_TO BE DONE:_
[a] In the earnings release excerpt, which exhibit provides segment revenue for the three and twelve months ended December 31, 2023 and 2022?
[b] Reproduce the stretch of the earnings release excerpt from "Management uses the" through "accordance with GAAP.".
***** TEXT SEGMENT
The Company's adjusted net income guidance, which is a non-GAAP measure, excludes unrealized gains and losses on financial instruments, net foreign currency gains and losses, changes in fair value of contingent consideration, acquisition-related intangible amortization, other acquisition and divestiture related items, stock-based compensation, other costs, impairment charges, debt restructuring and debt issuance cost amortization, adjustments attributable to our non-controlling interests and certain tax related items. We are unable to reconcile our adjusted net income guidance to the comparable GAAP measure without unreasonable effort because of the difficulty in predicting the amounts to be adjusted, including, but not limited to, foreign currency exchange rates, unrealized gains and losses on financial instruments, and acquisition and divestiture related items, which may have a significant impact on our financial results.

Additional Information

Management uses the non-GAAP measures presented within this earnings release to evaluate the Company's performance on a comparable basis. Management believes that investors may find these measures useful for the same purposes, but cautions that they should not be considered a substitute for, or superior to, disclosure in accordance with GAAP.

Beginning in fiscal year 2024, the Company will utilize a fixed annual projected long-term non-GAAP tax rate in order to provide better consistency across reporting periods. The fixed annual projected long-term non-GAAP tax rate could be subject to change for a variety of reasons, including the rapidly evolving global tax environment, significant changes in our geographic earnings mix including due to acquisition activity, or other changes to our strategy or business operations. The Company will re-evaluate our long-term rate as appropriate.

To provide investors with additional insight into its operational performance, WEX has included in this earnings release in Exhibit 1, reconciliations of non-GAAP measures referenced in this earnings release; in Exhibit 2, tables illustrating the impact of foreign currency rates and fuel prices for each of our reportable segments for the three and twelve months ended December 31, 2023 and 2022; and in Exhibit 3, a table of selected other metrics for the quarter ended December 31, 2023 and the four preceding quarters. The Company is also providing segment revenue for the three and twelve months ended December 31, 2023 and 2022 in Exhibit 4 and information regarding segment adjusted operating income margin and adjusted operating income margin in Exhibit 5.

Conference Call Details

In conjunction with this announcement, WEX will host a conference call today, February 8, 2024, at 10:00 a.m. (ET). As previously announced, the conference call will be webcast live on the Internet, and can be accessed, along with the accompanying slides, at the Investor Relations section of the WEX website, www.wexinc.com. The live conference call also can be accessed by dialing +1-888-510-2008 or +1-646-960-0306. The Conference ID number is 2237921. A replay of the webcast and the accompanying slides will be available on the Company's website.
**********
***** RECORD EXCERPTS
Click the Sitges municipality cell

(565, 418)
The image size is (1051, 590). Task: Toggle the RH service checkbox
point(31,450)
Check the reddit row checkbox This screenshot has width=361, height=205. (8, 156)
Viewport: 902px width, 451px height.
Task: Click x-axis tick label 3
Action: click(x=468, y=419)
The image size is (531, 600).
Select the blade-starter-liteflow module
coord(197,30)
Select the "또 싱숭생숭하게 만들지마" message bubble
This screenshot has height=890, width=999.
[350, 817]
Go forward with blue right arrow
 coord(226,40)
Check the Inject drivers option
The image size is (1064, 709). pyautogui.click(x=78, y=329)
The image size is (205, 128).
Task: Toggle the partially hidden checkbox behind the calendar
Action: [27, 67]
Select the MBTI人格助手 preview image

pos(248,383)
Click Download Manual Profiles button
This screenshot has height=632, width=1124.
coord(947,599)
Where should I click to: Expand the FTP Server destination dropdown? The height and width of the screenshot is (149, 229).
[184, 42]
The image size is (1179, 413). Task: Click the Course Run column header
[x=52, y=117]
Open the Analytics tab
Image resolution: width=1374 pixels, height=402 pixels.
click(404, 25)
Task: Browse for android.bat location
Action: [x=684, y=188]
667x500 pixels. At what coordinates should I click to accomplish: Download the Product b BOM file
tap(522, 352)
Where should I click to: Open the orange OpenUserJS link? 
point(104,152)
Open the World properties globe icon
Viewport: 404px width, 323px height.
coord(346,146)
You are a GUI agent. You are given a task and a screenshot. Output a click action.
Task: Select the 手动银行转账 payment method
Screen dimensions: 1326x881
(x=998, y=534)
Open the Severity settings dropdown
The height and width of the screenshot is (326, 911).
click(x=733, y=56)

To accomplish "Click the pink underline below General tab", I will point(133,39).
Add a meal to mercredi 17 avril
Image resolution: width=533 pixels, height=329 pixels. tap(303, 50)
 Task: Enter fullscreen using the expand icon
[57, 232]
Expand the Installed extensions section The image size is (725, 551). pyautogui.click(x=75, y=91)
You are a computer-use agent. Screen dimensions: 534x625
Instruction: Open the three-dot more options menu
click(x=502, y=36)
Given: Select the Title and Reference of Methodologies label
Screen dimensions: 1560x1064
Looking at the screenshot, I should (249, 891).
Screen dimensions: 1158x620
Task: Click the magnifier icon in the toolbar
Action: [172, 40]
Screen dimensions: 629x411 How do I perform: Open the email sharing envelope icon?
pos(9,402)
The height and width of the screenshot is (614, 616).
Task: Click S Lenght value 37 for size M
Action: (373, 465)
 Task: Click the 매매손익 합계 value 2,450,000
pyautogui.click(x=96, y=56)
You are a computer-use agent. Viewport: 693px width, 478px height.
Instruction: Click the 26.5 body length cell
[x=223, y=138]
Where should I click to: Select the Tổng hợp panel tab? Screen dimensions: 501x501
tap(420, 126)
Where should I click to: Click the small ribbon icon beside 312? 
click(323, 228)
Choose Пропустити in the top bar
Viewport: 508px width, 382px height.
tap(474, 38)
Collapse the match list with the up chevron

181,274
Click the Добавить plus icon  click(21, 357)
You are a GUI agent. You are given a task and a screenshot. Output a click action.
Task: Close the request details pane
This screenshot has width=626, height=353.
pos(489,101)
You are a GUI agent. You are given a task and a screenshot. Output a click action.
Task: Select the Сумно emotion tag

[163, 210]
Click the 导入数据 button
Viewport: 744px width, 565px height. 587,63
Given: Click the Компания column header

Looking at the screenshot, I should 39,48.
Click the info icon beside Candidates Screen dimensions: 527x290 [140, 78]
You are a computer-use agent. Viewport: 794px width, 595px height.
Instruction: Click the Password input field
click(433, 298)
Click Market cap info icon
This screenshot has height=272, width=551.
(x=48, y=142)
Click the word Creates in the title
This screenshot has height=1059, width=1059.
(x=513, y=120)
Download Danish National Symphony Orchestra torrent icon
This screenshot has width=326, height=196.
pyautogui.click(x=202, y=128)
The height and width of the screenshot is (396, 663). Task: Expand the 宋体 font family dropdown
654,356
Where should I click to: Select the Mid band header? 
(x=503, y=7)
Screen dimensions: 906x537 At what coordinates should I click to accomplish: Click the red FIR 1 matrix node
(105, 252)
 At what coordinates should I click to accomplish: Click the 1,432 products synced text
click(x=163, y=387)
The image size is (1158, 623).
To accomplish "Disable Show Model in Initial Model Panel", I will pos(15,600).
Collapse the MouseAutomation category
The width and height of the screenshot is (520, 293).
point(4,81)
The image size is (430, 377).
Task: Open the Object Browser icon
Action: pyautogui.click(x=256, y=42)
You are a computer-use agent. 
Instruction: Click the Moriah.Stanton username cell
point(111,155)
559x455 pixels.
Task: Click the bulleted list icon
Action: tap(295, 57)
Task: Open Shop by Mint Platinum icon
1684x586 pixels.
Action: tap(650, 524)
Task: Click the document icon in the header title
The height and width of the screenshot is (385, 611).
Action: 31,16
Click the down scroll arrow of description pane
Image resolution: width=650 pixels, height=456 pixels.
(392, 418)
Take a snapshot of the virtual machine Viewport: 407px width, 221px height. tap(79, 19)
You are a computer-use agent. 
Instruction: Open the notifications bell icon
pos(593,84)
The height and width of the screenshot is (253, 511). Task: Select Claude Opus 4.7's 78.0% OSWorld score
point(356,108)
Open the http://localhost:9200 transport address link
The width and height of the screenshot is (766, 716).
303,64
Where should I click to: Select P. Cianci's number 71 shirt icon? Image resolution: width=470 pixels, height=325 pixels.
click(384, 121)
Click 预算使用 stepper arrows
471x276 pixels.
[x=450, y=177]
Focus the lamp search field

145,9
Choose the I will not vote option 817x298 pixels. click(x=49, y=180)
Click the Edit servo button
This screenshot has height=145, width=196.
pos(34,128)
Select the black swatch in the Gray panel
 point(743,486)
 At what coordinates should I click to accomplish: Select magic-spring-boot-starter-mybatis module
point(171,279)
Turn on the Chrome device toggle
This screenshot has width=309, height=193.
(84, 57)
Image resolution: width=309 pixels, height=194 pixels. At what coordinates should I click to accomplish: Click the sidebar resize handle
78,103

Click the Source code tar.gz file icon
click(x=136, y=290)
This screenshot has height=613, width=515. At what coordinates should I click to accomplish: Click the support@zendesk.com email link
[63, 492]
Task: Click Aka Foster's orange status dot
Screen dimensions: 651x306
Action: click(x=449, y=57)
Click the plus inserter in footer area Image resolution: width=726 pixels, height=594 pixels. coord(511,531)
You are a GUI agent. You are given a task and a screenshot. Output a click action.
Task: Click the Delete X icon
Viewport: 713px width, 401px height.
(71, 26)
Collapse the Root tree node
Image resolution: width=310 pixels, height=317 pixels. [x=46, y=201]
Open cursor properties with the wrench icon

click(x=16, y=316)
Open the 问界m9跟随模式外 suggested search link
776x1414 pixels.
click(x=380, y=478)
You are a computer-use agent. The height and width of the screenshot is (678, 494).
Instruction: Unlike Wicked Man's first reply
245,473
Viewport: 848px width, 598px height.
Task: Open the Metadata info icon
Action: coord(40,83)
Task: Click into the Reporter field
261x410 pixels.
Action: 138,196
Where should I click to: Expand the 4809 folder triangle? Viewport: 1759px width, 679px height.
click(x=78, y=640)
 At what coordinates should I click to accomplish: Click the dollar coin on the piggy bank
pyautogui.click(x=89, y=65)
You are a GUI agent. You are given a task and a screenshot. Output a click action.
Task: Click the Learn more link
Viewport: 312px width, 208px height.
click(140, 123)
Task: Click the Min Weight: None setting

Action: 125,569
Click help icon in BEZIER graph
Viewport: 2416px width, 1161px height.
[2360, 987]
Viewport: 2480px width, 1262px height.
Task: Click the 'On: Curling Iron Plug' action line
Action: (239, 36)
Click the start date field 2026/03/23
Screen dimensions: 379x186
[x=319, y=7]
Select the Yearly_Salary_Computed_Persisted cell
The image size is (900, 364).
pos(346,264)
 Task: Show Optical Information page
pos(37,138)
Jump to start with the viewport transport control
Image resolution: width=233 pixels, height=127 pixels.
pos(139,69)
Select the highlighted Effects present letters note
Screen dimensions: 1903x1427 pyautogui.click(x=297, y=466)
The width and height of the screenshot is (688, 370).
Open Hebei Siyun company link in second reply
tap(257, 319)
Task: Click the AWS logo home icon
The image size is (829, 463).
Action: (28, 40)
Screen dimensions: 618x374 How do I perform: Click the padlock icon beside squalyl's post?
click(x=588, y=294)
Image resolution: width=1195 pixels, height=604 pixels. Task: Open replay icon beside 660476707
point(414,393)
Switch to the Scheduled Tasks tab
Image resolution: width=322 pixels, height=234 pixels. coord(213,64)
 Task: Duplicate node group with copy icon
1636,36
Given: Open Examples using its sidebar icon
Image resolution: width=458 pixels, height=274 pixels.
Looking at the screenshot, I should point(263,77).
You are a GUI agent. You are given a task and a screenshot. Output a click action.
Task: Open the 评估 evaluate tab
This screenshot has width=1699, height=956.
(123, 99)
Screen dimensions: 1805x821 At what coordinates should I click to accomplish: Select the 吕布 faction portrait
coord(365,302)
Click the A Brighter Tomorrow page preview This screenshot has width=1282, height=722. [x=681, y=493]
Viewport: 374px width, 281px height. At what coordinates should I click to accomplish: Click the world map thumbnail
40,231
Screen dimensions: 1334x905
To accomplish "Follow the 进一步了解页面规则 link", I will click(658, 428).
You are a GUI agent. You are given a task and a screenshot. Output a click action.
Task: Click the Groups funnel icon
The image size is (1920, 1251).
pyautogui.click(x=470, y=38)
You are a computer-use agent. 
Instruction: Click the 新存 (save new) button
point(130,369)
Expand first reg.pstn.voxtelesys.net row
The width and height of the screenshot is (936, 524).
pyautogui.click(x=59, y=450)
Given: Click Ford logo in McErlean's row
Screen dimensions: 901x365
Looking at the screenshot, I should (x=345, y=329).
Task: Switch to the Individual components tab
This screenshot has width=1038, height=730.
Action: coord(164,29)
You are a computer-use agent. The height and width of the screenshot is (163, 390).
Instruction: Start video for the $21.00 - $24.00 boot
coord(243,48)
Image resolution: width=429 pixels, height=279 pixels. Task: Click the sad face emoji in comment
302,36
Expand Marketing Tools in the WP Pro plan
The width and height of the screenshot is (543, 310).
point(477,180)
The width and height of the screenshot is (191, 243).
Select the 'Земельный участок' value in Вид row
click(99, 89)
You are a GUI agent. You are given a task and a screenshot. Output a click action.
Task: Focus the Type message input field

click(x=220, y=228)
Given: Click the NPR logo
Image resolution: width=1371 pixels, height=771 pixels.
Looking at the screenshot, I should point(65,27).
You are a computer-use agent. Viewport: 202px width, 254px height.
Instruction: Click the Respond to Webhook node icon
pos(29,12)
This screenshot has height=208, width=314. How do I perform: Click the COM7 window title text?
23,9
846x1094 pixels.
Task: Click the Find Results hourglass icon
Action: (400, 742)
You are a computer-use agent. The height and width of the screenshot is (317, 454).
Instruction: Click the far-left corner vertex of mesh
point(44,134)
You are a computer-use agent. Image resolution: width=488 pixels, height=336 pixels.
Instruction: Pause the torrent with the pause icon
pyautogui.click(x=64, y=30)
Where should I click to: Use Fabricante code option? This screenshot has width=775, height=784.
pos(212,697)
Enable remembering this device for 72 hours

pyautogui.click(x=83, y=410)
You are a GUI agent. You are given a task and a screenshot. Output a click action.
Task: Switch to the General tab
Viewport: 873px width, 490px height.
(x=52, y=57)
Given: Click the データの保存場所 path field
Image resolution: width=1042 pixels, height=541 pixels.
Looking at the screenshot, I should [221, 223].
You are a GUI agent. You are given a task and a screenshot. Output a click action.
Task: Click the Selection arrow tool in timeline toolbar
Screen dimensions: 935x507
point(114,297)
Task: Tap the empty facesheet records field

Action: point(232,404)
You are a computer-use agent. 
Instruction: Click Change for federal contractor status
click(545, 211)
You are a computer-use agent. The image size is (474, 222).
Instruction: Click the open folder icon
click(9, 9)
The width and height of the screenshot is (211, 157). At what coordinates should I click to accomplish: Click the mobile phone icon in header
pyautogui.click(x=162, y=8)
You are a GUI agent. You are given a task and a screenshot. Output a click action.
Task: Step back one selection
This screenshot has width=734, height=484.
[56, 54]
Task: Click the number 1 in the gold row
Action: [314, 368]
**********
_TASK-BY-TASK SOLUTIONS:_
[a] Exhibit 4

[b]
Management uses the non-GAAP measures presented within this earnings release to evaluate the Company's performance on a comparable basis. Management believes that investors may find these measures useful for the same purposes, but cautions that they should not be considered a substitute for, or superior to, disclosure in accordance with GAAP.